──────── RECORDS

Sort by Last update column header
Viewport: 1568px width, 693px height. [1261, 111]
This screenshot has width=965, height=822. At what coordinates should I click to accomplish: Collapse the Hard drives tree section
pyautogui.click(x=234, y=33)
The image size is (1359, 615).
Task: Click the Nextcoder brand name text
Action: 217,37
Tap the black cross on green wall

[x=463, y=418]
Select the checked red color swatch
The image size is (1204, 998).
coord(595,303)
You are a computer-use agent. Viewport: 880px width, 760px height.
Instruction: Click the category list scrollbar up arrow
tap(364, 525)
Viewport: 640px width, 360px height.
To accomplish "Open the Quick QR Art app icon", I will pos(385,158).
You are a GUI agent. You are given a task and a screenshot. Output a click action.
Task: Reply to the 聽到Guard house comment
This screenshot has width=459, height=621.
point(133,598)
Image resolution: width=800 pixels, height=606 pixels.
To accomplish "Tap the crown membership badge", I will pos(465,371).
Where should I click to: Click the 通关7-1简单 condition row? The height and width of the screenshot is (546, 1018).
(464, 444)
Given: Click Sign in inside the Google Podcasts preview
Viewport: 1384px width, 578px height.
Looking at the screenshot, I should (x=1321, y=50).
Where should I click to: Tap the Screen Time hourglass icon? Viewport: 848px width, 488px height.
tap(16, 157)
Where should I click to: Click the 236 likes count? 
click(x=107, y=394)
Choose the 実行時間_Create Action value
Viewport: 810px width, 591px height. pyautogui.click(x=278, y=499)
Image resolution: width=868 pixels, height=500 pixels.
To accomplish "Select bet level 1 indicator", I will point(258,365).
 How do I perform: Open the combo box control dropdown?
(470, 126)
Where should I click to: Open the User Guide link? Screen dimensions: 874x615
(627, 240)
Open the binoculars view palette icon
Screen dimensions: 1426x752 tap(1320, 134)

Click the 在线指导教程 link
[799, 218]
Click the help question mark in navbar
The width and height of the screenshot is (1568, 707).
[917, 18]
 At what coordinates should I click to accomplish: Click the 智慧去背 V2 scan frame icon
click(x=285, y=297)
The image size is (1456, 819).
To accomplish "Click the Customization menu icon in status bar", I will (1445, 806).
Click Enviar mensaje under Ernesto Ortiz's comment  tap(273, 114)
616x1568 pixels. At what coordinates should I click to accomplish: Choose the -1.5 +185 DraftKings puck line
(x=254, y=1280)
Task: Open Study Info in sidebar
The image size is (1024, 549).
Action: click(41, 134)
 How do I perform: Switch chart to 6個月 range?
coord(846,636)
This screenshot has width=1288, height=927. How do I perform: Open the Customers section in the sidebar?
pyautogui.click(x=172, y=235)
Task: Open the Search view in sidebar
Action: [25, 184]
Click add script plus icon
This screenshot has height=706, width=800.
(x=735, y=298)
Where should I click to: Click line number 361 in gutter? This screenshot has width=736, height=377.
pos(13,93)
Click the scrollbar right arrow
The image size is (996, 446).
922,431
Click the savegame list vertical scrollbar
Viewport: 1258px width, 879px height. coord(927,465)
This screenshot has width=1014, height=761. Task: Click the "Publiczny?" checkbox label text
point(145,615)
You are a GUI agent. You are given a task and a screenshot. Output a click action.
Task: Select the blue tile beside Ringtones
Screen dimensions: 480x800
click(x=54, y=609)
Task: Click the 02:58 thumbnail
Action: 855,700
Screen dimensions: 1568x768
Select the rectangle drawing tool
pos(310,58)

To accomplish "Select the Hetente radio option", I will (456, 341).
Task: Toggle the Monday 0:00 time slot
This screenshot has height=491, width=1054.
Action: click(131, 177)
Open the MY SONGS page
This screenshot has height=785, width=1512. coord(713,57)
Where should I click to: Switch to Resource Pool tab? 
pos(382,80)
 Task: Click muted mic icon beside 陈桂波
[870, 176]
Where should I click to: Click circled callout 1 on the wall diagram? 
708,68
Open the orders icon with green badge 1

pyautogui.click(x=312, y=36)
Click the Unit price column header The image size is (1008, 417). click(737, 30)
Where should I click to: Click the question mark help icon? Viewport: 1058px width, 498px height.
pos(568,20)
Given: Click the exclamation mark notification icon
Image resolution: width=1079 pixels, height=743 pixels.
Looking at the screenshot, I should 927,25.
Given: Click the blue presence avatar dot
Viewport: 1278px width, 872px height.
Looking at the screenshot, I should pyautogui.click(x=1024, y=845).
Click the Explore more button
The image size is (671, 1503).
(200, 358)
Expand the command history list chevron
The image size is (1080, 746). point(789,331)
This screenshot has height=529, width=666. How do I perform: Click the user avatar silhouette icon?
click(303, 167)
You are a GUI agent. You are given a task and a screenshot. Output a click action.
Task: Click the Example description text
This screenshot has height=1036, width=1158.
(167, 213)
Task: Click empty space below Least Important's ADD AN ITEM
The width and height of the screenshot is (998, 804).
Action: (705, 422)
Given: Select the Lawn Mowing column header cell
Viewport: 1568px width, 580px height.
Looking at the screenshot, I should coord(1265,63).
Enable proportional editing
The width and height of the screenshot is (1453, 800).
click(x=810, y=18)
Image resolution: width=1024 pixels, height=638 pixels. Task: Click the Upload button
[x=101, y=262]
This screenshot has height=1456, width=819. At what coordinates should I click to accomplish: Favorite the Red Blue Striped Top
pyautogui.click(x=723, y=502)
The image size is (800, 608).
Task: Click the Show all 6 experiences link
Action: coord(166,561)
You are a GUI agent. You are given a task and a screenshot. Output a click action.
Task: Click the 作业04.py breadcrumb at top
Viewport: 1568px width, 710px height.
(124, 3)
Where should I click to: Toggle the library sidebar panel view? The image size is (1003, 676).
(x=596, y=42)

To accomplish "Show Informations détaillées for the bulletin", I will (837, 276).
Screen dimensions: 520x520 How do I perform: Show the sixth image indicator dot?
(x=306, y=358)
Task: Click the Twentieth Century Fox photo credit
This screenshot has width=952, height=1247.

────────────────

# DIRECTIONS
Find the lines above that include the string "will" and copy them.

# TASK SOLUTION
To accomplish "Open the Quick QR Art app icon", I will pos(385,158).
To accomplish "Tap the crown membership badge", I will pos(465,371).
To accomplish "Select bet level 1 indicator", I will point(258,365).
To accomplish "Click the Customization menu icon in status bar", I will (1445, 806).
To accomplish "Select the Hetente radio option", I will (456, 341).
To accomplish "Show Informations détaillées for the bulletin", I will (837, 276).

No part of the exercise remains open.